A Demographic Profile of the Rohingya

Myanmar has a population of 54 million and officially recognizes dozens of ethnic groups—but not the Rohingya. Myanmar authorities, including the country’s de facto prime minister Aung San Suu Kyi, refuses to even use the term “Rohingya”.  The Rohingya, however, claim themselves as a distinct group with a long history in Myanmar. Yegar and many contemporary authors like Crouch mention that the history of Muslims who today identify themselves as Rohingya in what is now known as Rakhine State dates back to the ninth century, and there are records from at least the thirteenth century onwards demonstrating their presence in the region. Others argue that they are descendants of people whom British colonial authorities, searching for cheap labour, encouraged to emigrate from eastern Bengal (contemporary Bangladesh) to the sparsely populated western regions of Burma beginning in the first half of the nineteenth century (beginning in 1824) and up until the end of colonial rule.
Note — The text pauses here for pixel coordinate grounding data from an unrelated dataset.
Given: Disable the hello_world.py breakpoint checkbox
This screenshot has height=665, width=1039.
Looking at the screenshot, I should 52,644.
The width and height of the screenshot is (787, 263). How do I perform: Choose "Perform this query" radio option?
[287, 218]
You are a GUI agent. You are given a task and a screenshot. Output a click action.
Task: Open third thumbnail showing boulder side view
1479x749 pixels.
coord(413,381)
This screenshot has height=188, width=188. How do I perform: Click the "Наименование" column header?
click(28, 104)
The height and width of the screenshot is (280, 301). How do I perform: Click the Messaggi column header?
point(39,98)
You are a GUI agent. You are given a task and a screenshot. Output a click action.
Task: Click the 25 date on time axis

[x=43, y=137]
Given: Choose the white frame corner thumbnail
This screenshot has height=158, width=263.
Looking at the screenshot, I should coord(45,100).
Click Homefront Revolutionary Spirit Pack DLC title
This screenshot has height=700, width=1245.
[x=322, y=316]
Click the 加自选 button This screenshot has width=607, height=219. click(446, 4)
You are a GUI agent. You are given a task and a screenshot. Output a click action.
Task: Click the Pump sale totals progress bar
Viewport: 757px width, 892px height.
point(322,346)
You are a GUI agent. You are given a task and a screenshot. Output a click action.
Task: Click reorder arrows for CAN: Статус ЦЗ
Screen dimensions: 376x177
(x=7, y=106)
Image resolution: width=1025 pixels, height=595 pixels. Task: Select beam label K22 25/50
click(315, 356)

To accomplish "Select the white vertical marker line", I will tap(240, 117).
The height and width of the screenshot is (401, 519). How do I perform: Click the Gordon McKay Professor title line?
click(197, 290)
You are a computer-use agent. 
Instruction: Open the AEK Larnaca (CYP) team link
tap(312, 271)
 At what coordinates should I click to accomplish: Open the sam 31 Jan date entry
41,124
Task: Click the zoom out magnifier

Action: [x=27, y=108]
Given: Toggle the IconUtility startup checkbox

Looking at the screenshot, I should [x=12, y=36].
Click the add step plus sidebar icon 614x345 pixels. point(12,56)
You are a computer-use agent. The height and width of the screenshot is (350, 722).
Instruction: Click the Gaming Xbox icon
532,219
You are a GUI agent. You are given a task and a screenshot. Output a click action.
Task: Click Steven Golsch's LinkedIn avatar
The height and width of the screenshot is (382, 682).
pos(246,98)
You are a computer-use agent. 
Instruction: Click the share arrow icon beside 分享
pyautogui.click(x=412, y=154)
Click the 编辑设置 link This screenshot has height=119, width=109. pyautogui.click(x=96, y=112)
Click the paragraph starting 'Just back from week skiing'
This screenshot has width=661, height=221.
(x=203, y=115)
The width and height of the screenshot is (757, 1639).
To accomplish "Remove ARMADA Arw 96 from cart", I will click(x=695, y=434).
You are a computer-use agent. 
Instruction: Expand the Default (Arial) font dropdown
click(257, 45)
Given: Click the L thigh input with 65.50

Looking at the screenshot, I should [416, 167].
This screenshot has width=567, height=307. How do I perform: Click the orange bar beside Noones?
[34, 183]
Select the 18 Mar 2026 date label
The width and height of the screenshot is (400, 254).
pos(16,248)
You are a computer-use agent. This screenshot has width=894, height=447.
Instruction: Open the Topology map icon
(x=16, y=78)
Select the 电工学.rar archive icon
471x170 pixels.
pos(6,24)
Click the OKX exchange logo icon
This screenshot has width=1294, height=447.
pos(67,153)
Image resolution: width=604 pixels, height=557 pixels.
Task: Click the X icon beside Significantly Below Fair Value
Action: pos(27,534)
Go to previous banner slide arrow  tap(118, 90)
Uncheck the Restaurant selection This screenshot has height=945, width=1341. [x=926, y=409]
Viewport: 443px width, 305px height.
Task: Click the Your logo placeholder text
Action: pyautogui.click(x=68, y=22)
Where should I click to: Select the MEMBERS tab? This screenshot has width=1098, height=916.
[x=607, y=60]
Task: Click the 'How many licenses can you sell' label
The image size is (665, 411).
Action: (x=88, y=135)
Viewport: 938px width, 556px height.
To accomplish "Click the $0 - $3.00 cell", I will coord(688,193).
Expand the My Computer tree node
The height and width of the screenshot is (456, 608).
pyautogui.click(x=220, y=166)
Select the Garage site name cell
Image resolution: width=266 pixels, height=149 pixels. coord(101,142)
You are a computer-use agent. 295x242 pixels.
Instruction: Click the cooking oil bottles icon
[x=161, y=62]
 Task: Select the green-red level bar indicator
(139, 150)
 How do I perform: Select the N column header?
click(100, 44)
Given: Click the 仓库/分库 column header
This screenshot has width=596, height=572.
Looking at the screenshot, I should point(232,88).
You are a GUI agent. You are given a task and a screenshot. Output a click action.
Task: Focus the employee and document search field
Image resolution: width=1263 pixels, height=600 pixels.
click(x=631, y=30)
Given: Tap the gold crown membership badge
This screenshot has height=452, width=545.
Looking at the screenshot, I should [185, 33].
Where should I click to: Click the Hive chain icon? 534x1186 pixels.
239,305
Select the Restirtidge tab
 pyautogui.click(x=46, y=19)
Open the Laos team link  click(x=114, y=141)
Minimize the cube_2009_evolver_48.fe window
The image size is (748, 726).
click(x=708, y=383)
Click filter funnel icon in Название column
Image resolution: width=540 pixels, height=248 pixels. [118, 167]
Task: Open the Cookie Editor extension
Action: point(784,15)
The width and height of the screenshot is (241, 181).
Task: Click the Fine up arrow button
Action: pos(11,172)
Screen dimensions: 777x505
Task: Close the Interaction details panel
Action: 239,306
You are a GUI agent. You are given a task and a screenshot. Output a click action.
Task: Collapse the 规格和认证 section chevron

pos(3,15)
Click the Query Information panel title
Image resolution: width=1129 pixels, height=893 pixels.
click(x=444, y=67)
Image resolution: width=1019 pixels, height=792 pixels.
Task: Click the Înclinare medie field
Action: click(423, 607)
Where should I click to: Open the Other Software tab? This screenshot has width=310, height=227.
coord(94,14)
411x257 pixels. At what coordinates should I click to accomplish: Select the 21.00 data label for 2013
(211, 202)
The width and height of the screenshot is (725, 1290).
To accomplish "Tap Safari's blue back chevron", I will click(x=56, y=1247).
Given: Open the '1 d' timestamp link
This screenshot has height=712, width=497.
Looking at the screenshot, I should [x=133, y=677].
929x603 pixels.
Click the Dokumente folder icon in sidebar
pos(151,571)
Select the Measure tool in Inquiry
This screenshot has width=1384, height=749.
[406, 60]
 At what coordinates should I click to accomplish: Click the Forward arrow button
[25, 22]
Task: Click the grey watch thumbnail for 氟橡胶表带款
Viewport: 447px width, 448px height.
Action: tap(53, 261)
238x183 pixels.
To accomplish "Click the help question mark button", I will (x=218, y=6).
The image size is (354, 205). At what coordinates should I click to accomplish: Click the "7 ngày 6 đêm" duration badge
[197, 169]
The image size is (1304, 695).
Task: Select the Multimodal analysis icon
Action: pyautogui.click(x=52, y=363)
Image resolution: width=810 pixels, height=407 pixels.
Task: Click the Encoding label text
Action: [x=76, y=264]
The majority of Myanmar’s Muslims live in urban areas, speak Burmese, have Burmese names, and are Myanmar citizens. The Rohingya are quite different: most are Sunni Muslim and live in rural areas in Rakhine (formerly Arakan) in the country’s Northwest, speak a dialect of Bengali (Chittagongian) and have Muslim names. In Rakhine it is estimated that 35.6% are the Muslim Rohingya, 59.7% are Buddhist and the remainder constitute other religious groups. Today there are around 2.5 million Rohingya who constitute the world’s largest stateless population. Fewer than half a million currently reside in Myanmar; the rest have fled decades of repression and exclusion in several waves, most often crossing the border into Bangladesh and those who can, move on to other Muslim-majority countries. Those who have remained in Myanmar are a subset of the country’s Muslim community that constitutes 4.3% of the population.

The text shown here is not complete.